** THE DATA follows **

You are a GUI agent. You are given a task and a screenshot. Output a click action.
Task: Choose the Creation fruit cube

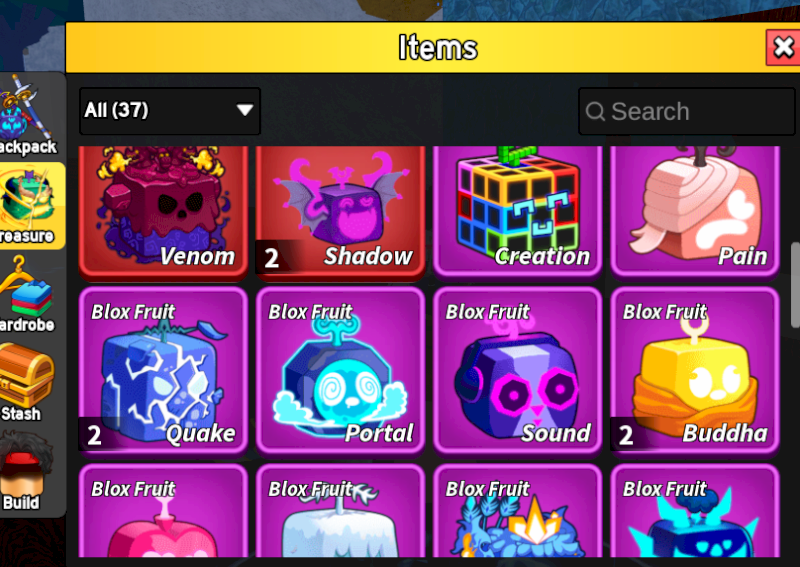tap(517, 212)
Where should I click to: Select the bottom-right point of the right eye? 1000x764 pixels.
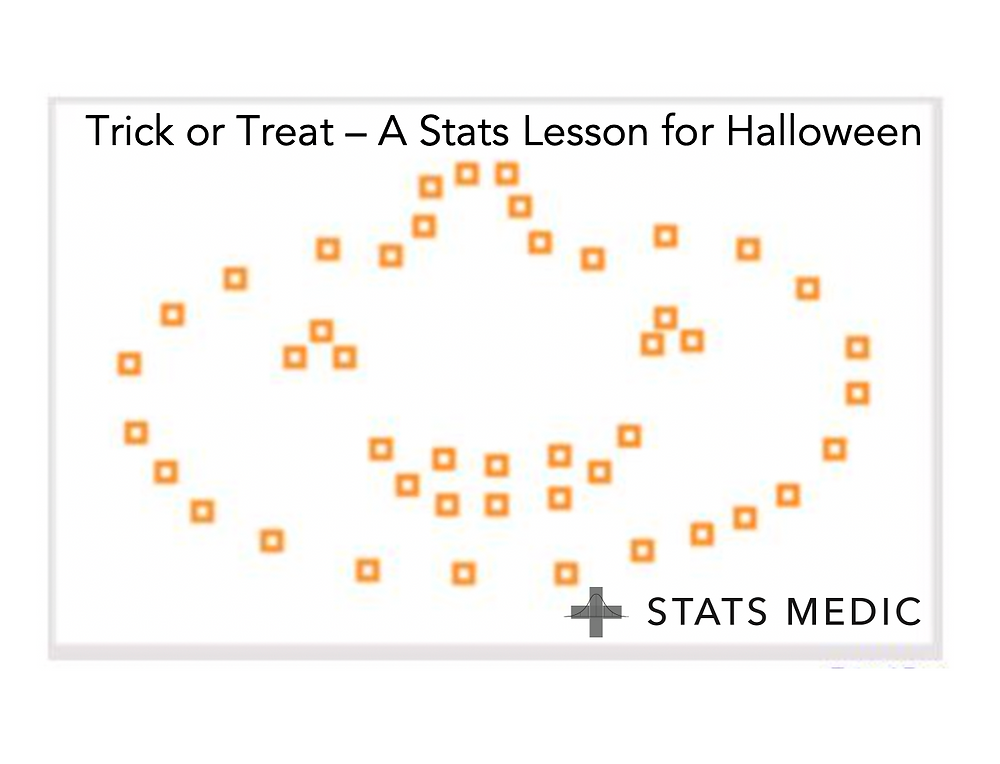pos(692,341)
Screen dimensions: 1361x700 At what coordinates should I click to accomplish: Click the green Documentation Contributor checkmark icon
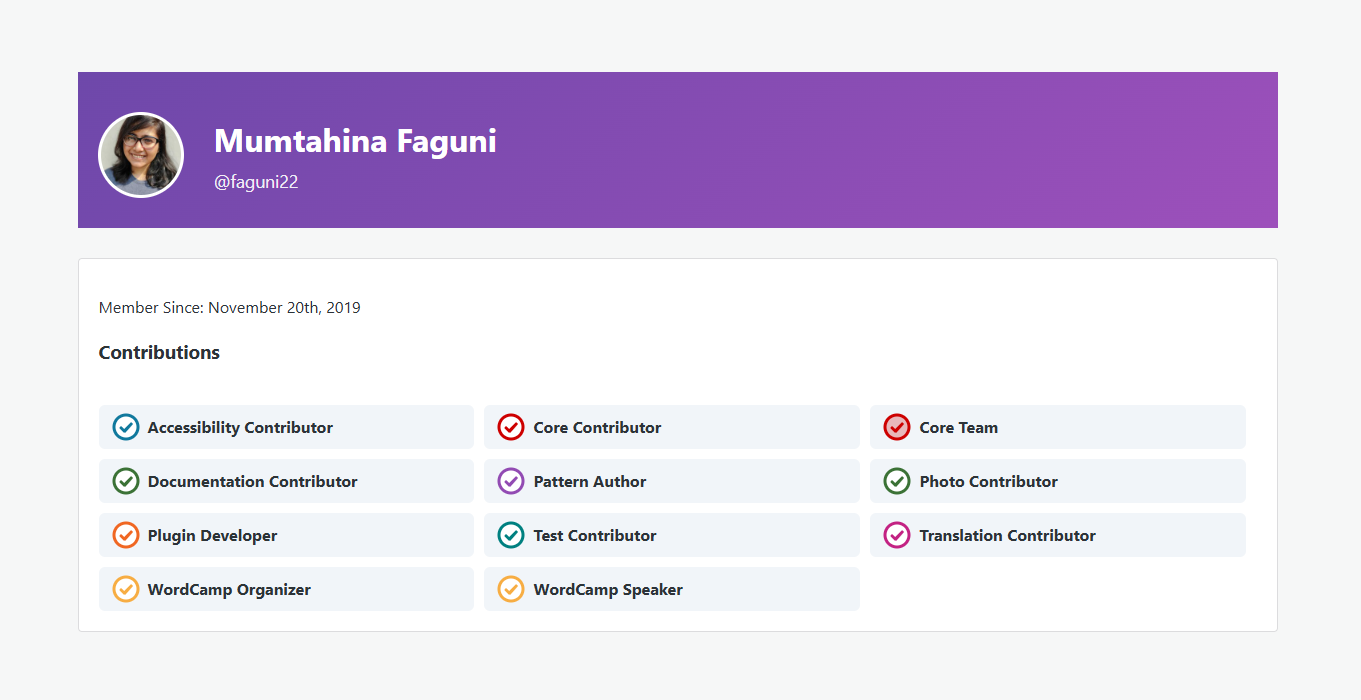coord(125,481)
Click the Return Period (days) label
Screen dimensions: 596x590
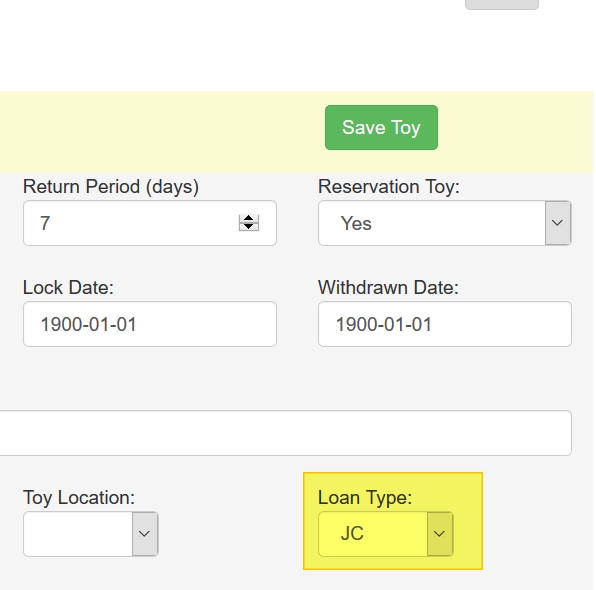tap(111, 187)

** End of THE DATA **

A word-for-word copy is needed of the lines from the line holding "Click the Return Period (days) label" through the end of the records, both included, excluding every picture.

Click the Return Period (days) label
Screen dimensions: 596x590
tap(111, 187)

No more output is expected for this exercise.